Differences Between Aluminum Die Casting and Other Casting Processes: Comprehensive Comparison of Application Scenarios + Performance Differences

Differences Between Aluminum Die Casting and Other Casting Processes: Comprehensive Comparison of Application Scenarios + Performance Differences

In the field of aluminum product forming, aluminum die casting, sand casting, gravity casting, and low-pressure casting are the four most commonly used processes. Different processes vary significantly in forming efficiency, product performance, and cost control, which directly determine their suitable industry scenarios. Many purchasers and manufacturing enterprises easily confuse the selection criteria of various processes. This article will conduct a comprehensive comparison between aluminum die casting and other mainstream casting processes from two core dimensions: performance differences and application scenarios, to assist in accurate selection.

Performance difference is the core of process differentiation. Aluminum die casting relies on high-pressure and high-speed forming, resulting in products with high dimensional accuracy (tolerance up to ±0.05mm) and good surface finish, without the need for complex post-processing; however, due to the high forming speed, gas is easily entrained, leading to many internal pores, medium mechanical properties, and a tensile strength of approximately 200-300MPa. Sand casting has a simple process, with loose internal structure, low accuracy (tolerance ±1-2mm), and rough surface, requiring a lot of post-processing, but it can cast large parts with complex shapes at extremely low cost.

Gravity casting relies on the self-gravity of aluminum melt to fill the cavity, with few internal pores, high density, and mechanical properties superior to die casting (tensile strength 300-400MPa), and medium accuracy (tolerance ±0.5-1mm); however, its forming efficiency is low, making it unsuitable for mass production. Low-pressure casting adopts low-pressure and slow filling, combining high accuracy and high density, with the best mechanical properties comparable to forged parts, but it requires large equipment investment, long production cycle, and high cost.
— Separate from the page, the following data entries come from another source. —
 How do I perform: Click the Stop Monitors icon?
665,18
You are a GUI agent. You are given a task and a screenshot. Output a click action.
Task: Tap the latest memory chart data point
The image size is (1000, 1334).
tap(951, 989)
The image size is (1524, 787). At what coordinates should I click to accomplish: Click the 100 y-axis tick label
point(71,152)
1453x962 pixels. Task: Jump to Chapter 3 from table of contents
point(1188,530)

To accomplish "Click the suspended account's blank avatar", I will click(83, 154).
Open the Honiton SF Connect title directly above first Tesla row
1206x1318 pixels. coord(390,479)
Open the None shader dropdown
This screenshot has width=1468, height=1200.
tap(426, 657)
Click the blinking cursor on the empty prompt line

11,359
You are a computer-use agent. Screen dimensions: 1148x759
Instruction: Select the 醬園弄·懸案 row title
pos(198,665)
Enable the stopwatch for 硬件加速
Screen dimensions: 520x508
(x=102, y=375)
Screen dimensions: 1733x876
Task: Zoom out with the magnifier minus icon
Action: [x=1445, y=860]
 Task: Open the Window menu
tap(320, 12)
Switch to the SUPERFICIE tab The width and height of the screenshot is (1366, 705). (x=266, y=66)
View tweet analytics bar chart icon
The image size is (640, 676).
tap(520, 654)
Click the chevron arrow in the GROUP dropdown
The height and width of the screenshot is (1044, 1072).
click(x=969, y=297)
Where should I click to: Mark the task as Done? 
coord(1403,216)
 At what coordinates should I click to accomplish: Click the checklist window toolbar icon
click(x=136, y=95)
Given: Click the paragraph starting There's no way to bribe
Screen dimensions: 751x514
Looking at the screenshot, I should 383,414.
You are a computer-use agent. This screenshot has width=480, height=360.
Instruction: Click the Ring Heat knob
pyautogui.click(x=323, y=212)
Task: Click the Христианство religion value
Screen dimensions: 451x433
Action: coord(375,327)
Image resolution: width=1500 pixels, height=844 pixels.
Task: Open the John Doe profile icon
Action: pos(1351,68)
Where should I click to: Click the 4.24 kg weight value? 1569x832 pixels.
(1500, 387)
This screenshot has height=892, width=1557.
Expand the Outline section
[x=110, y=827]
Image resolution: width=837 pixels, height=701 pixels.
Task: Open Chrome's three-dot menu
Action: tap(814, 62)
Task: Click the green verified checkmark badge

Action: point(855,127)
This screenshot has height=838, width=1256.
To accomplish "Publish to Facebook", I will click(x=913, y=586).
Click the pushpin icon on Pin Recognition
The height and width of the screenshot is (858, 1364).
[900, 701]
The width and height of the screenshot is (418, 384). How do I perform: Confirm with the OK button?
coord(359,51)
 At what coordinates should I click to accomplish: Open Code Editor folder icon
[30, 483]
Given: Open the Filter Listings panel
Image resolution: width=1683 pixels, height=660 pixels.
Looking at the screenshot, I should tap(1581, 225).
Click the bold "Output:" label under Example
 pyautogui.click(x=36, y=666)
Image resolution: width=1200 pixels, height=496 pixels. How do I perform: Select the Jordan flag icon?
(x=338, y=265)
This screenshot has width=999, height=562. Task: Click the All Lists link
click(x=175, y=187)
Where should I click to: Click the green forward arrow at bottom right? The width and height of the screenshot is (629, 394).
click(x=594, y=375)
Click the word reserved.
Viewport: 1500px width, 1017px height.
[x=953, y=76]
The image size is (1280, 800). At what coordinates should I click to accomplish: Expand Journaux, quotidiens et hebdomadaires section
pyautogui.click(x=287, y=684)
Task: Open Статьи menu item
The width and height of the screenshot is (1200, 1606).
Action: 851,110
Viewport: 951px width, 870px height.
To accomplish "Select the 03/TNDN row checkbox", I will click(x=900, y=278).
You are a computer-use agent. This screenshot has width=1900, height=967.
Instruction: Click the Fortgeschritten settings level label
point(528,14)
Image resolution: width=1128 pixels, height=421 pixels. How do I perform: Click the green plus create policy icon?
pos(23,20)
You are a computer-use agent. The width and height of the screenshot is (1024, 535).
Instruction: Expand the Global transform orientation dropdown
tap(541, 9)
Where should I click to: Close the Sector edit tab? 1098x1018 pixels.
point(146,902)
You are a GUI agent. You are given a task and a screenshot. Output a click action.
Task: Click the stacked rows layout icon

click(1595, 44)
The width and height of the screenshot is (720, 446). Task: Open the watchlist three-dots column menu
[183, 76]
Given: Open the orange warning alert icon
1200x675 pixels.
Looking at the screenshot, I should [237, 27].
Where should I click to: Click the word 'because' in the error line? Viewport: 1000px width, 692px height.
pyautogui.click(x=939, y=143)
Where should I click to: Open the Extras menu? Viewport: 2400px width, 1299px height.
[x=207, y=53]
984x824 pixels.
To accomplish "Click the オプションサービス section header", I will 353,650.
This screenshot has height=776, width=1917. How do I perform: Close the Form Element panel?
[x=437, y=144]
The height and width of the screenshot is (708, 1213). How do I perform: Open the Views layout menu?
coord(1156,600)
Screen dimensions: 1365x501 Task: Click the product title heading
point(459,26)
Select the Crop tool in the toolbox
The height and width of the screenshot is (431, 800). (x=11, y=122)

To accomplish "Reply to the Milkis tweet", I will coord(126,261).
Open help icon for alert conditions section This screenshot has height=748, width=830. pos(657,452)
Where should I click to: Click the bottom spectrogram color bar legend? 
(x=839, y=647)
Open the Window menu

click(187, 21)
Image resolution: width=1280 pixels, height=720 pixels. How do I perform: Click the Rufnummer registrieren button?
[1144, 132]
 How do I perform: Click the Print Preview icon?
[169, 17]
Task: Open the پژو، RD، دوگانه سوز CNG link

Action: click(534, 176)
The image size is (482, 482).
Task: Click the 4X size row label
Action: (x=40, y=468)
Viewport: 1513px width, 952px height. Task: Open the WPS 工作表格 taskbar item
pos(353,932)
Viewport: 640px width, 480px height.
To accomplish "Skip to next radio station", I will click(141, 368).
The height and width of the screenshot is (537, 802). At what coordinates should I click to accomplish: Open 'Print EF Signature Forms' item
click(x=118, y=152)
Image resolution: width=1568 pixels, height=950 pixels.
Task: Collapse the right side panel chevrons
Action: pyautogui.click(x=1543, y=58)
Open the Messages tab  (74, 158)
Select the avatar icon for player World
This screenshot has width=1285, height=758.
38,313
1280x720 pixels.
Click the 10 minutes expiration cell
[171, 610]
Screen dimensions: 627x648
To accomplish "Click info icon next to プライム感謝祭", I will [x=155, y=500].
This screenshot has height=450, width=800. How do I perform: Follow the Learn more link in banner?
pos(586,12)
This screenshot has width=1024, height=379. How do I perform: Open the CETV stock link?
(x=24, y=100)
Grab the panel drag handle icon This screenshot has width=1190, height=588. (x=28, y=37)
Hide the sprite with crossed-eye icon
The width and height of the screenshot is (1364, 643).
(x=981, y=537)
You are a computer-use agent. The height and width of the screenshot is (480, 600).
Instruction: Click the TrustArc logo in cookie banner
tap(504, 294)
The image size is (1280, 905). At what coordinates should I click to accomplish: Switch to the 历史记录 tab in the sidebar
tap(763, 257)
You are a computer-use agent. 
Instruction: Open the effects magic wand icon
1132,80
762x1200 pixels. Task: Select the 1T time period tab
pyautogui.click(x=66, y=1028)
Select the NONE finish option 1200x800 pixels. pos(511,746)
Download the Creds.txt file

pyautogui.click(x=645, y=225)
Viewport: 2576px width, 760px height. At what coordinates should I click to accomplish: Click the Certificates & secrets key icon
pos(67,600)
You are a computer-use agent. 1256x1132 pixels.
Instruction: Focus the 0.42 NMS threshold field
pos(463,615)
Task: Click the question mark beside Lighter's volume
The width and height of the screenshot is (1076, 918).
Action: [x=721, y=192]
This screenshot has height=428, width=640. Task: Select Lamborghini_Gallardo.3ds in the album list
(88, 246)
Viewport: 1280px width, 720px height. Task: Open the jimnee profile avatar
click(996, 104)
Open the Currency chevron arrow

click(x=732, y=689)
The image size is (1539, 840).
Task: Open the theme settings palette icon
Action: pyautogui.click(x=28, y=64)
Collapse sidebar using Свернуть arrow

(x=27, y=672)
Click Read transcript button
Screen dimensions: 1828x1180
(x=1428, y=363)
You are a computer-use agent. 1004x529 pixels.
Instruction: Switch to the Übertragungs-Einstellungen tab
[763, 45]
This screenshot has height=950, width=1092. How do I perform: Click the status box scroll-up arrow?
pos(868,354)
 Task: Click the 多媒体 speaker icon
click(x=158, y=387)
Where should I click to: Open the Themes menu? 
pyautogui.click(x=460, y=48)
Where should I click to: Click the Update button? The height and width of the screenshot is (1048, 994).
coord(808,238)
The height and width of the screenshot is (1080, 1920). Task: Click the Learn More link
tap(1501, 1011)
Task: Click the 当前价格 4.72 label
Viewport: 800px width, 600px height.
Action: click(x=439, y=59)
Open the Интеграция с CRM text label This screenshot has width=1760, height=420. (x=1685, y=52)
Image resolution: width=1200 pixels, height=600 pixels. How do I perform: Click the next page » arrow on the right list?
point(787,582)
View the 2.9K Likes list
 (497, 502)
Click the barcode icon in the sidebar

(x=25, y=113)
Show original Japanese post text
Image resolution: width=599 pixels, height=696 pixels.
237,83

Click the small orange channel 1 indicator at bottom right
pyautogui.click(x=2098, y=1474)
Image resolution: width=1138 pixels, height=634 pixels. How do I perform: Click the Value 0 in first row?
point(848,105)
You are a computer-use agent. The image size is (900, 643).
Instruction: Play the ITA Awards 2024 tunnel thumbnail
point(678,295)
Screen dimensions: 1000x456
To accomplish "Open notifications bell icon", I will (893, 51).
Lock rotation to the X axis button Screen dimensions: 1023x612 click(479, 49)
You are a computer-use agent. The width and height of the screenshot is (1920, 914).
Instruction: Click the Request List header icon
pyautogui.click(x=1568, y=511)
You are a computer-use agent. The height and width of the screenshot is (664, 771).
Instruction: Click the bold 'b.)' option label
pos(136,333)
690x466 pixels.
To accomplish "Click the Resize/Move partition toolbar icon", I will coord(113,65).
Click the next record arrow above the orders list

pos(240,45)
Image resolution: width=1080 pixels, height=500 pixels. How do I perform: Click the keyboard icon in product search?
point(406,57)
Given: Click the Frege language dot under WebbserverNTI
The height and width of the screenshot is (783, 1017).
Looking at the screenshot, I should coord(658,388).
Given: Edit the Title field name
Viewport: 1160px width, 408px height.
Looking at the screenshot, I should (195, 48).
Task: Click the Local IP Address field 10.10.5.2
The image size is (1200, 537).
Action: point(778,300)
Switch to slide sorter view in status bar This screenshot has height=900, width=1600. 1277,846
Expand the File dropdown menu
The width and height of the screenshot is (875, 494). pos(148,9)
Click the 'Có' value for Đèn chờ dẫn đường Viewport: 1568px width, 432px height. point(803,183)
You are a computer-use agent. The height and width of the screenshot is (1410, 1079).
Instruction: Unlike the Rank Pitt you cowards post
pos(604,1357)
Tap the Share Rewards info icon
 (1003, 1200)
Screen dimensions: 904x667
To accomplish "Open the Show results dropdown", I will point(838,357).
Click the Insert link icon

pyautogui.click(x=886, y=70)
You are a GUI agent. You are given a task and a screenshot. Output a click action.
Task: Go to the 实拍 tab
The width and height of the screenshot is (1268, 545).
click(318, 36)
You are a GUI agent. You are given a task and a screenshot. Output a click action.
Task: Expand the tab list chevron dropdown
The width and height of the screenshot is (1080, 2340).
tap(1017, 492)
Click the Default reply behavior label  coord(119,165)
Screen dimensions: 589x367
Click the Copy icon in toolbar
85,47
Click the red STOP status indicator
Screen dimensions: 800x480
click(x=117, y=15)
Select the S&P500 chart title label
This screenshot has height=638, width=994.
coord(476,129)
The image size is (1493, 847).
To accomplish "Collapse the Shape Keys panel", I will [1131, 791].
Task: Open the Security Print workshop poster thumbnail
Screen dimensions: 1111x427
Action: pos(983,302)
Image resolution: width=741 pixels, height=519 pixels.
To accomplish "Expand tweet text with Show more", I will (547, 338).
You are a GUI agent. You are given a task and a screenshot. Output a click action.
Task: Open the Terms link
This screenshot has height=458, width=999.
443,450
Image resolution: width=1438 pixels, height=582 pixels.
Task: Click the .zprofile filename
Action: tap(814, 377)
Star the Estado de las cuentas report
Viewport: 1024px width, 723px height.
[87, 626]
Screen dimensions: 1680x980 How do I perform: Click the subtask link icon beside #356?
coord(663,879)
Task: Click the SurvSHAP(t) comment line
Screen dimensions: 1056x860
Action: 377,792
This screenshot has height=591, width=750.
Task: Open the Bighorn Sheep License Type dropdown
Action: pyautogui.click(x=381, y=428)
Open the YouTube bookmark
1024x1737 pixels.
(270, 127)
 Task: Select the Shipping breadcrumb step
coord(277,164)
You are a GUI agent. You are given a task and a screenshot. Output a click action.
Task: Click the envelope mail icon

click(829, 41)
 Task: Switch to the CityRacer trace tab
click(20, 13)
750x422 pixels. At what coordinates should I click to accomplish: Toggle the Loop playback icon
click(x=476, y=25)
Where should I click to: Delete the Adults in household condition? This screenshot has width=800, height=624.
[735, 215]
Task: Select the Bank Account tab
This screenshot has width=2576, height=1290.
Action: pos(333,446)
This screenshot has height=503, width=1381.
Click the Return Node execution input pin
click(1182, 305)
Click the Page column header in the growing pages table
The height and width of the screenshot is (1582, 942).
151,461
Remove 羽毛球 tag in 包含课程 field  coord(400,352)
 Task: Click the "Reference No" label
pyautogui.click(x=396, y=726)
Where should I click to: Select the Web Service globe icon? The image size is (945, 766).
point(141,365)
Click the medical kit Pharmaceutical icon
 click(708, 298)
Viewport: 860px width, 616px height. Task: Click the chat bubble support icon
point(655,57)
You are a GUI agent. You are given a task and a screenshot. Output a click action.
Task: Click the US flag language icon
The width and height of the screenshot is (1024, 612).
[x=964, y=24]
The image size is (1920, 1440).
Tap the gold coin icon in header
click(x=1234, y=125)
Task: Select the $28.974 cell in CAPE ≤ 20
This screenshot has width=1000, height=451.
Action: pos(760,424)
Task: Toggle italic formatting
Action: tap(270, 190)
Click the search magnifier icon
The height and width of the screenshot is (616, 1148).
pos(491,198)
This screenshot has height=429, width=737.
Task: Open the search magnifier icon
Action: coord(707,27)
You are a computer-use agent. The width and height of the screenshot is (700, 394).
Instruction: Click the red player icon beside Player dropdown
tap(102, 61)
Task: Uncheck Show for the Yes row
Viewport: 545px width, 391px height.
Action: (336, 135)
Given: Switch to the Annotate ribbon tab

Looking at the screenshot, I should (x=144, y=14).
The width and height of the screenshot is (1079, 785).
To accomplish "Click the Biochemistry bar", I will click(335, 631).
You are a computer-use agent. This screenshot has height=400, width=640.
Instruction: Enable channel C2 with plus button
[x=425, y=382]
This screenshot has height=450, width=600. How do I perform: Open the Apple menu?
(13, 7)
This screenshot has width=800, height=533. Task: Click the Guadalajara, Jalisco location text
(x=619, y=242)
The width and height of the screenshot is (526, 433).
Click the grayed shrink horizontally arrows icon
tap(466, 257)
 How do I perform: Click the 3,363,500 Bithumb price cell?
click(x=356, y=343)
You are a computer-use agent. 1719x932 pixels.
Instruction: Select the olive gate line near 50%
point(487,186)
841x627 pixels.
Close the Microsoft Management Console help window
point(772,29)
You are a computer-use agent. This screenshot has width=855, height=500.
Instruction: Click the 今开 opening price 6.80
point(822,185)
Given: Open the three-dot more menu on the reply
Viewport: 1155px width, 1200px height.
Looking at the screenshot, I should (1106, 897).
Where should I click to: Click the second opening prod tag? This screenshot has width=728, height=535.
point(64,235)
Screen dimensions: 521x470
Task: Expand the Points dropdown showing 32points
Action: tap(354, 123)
Application scenarios are accurately divided according to performance differences. Aluminum die casting is suitable for mass production of high-precision thin-walled parts such as auto parts and electronic casings; sand casting is suitable for low-cost, large-size rough parts such as construction machinery bases and large machine tool beds; gravity casting is mostly used for medium-batch products with certain mechanical performance requirements such as engine blocks and wheel hubs; low-pressure casting focuses on high-end precision scenarios such as aerospace components and high-end auto wheel hubs. When selecting a process, it is necessary to comprehensively balance production volume, accuracy, and performance requirements to achieve the optimal match between cost and quality.